AWS continues to enjoy the benefits of its considerable first-mover advantage, and over the years has consistently put pressure on the enterprise vendor establishment with competitive services. One of its biggest wins to date came in 2013 when it beat out IBM for a 10-year, $600 million deal with the Central Intelligence Agency, which involves building a private cloud-like service for the highly secretive organization.

More recently, AWS has set its sights on Oracle's database business. AWS last month launched Database Migration Service, a service that moves customers' on-premises Oracle, SQL Server, MySQL and PostgreSQL production databases to the AWS cloud.

John Sankovich, executive vice president at InfoReliance, an AWS partner in Fairfax, Va., said his customers are embracing AWS' Relational Database Service for open source platforms like PostgreSQL and MySQL, along with commercial platforms like Oracle and Microsoft SQL Server. "This is also impacting database licensing as customers compare traditional enterprise agreement models for on premise with AWS licensing options," Sankovich said.

InfoReliance's AWS business has been growing in the double-digits monthly due to a "tremendous increase in demand" for cloud services amongst its customers, Sankovich told CRN.

Aurora, a MySQL-compatible relational database engine that AWS debuted last year, is now the fastest growing service in AWS history, Bezos said in the shareholder letter.
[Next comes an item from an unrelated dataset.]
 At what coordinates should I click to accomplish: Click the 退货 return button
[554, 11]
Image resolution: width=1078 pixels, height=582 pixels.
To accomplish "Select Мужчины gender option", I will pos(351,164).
He said Aurora's success is due in large part to the expense and hassle of dealing with existing database vendors.

"Customers have been frustrated by the proprietary nature, high cost, and licensing terms of traditional, commercial-grade database providers. And while many companies have started moving toward more open engines like MySQL and Postgres, they often struggle to get the performance they need," said Bezos in the letter.

Bezos said that AWS, along with Amazon Prime and Marketplace, are examples of big bets the company has made that have paid off. Jeff Wilke, senior vice president of Amazon's consumer business and the executive in charge of those units, has also been promoted to the title of CEO Worldwide Consumer, Bezos said.